The most common of Calendula phytotherapeutic use is the external one, in the form of ointment, to accelerate the healing and granulation stimulate the epidermal tissue in the case of wounds, burns, small wounds, abrasions, chilblains: Calendula fact optimizes blood flow of the skin, thus improving the tropism, and also manifesting bacteriostatic activity.
The salve, anti-inflammatory and immune-stimulating seem attributable to the high amount of carotenoids in marigold flowers, whose essential oil is recognized antibacterial, antifungal and antiviral.
For the content of flavonoids they are also attributed to Calendula soothing activity, soothing, refreshing and restorative, thanks to the action of the tissue microcirculation normalization. External use of the ointment Calendula is therefore recommended for dry and delicate skin, chapped, easily reddening: its mucilage perform a specific protective and emollient, with a film-forming capability that insulates the irritated skin and it modulates the degree of moisture, so it is recommended to use also for diaper dermatitis, and as pre-sun protective treatment, and soothing after-sun.

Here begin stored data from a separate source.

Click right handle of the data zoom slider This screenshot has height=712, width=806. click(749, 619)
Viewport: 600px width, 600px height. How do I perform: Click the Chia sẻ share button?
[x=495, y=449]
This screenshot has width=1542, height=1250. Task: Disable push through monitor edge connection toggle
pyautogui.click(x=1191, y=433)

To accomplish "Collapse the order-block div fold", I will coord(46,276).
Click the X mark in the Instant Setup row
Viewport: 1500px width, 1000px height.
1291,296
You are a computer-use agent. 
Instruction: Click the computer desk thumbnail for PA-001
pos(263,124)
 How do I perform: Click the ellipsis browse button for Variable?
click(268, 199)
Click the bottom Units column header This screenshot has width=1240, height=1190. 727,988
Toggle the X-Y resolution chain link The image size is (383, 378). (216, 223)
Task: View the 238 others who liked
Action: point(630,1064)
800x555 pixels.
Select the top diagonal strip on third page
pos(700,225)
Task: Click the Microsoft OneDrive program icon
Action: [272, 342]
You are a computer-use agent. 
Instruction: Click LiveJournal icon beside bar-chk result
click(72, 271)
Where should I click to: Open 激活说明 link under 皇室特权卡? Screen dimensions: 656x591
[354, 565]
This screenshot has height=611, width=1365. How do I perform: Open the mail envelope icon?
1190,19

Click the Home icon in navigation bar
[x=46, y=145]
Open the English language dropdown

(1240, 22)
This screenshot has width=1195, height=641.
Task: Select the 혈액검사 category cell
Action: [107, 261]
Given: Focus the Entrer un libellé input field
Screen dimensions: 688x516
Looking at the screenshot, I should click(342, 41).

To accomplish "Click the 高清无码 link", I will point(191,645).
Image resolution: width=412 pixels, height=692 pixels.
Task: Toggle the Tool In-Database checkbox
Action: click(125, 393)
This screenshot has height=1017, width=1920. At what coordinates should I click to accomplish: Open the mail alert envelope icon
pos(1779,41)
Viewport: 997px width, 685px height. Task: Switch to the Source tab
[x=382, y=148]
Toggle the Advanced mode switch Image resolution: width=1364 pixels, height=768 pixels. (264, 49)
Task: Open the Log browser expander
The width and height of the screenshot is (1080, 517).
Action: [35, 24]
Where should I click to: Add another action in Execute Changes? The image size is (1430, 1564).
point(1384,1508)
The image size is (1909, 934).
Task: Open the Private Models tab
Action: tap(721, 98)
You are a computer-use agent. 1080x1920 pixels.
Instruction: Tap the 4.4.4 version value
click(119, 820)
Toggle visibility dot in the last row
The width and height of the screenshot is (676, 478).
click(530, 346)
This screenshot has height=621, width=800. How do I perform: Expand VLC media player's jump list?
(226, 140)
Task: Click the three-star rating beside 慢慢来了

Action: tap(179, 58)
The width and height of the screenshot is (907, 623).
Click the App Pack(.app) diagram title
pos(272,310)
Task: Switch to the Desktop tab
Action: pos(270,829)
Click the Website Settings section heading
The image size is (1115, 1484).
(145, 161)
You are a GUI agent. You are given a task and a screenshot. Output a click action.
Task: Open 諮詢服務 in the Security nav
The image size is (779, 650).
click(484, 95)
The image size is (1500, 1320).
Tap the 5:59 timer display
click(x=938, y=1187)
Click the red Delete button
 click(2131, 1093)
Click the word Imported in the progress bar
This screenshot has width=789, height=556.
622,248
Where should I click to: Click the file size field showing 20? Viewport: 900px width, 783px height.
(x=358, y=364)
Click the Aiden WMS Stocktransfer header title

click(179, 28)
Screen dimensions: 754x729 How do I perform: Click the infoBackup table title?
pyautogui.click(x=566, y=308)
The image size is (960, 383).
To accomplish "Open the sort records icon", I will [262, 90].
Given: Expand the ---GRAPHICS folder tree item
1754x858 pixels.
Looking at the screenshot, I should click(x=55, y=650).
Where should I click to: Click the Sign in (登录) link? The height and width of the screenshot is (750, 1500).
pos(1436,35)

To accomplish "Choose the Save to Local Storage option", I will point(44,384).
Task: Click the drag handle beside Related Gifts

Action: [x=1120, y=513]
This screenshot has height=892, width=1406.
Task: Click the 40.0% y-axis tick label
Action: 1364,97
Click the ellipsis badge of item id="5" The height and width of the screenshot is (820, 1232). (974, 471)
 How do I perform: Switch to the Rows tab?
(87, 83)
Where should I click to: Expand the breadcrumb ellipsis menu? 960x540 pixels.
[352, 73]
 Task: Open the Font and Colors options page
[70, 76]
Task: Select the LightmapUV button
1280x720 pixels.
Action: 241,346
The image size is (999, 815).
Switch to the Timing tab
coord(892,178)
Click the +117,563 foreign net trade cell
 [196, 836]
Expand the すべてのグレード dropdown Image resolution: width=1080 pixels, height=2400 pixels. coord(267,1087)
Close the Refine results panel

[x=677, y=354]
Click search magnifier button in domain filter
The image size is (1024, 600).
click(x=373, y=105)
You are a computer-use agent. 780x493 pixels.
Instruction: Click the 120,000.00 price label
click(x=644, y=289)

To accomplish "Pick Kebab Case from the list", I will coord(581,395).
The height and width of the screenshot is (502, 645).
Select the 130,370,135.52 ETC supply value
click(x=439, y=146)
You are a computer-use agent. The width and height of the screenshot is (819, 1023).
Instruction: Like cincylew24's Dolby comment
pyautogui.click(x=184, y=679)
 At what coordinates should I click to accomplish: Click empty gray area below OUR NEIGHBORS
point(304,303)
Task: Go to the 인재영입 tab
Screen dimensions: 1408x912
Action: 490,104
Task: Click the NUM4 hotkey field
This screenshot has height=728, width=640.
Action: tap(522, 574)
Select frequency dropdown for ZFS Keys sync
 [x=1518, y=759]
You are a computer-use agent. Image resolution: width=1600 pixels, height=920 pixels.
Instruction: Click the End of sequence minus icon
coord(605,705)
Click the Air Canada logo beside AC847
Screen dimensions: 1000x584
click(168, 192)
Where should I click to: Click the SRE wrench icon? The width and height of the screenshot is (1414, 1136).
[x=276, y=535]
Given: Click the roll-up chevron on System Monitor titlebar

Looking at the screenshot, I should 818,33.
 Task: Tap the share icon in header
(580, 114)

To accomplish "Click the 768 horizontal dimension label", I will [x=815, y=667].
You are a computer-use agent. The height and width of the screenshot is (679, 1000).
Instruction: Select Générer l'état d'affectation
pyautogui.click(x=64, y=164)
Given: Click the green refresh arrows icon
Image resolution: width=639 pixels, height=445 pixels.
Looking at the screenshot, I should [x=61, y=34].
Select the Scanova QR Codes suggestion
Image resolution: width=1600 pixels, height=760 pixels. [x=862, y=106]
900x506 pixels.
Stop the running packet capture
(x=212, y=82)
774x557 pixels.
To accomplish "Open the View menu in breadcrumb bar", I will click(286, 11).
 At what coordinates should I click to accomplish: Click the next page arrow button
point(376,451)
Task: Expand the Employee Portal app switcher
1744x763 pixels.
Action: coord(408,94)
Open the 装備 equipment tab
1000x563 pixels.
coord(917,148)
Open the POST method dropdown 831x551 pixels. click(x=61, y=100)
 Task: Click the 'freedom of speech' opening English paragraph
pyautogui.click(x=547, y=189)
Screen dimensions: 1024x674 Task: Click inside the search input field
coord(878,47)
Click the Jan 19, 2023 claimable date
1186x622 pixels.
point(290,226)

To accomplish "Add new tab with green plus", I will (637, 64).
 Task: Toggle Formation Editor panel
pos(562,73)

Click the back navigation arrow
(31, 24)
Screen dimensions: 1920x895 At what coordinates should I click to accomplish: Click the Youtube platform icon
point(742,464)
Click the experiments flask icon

I would like to emphasize the excellent action in case of frostbite, both hands and feet, often the only salve Calendula resolved in a short time, also constituting a valid defense to prevent them, if used continuously at the beginning of the cold season, and all winter.
The infusion of the flowers of Calendula, or hydroalcoholic solution diluted in water, are used with frequency in the German culture countries for gargle and rinses, for the affections of the mucous membranes of the mouth and throat, in case of stomatitis, gingivitis, mouth ulcers , tonsillitis and pharyngitis.
Known CalendulaMeno of plants, but no less important, is the internal use of Calendula, generally in the form of a water-alcohol solution to be taken diluted in water.
The most important action is recognized and ascertained emmenagogue, which is recommended for use in cases of dysmenorrhea, and menstrual dysfunction, which decreases, often to their elimination, the painful phenomena, also important.
Against menstrual pain, Calendula is usually taken in 10-15 days preceding the cycle, every month, for several months (5-6); then it gradually decreases the dosage and the number of days of intake, to see if you can suspend or even whether you should continue, given the safety and the absence of contraindications.
The internal use of Calendula fact not only has no negative effects, but it is useful as a skin restoring of gastric mucosa, share attributable to the high carotene content, and as an antispasmodic and choleretic in cases of liver and biliary tract diseases. This property has always been widely used in traditional medicine, and was later confirmed by studies that emphasized its effectiveness in stimulating the secretion of bile.
As a curiosity, note that the popular use of Calendula originated in ancient signatura the theory of Paracelsus, who alleged that you can cure a disease that affects a certain part of the body, with a plant that reproduces, in the form or in color, the very part of the body: Calendula has an intense orange color that resembles the color of bile secreted by the liver (as well as the roots of Curcuma, we mentioned in the article of the month of January 2008), and is used precisely to facilitate the secretion of bile and for the disorders and hepatic poisoning.
Another example is the Eufrasia, useful for inflammations of the eye (it is called "Eye grass"), which has the flower has a small stain that resembles the shape of an eye, or the Capelvenere, which was used for hair care, and presenting stems that carry the blacks leaves, thin and shiny just like hair.
Of course this theory has no scientific basis, but it is just a historical curiosity.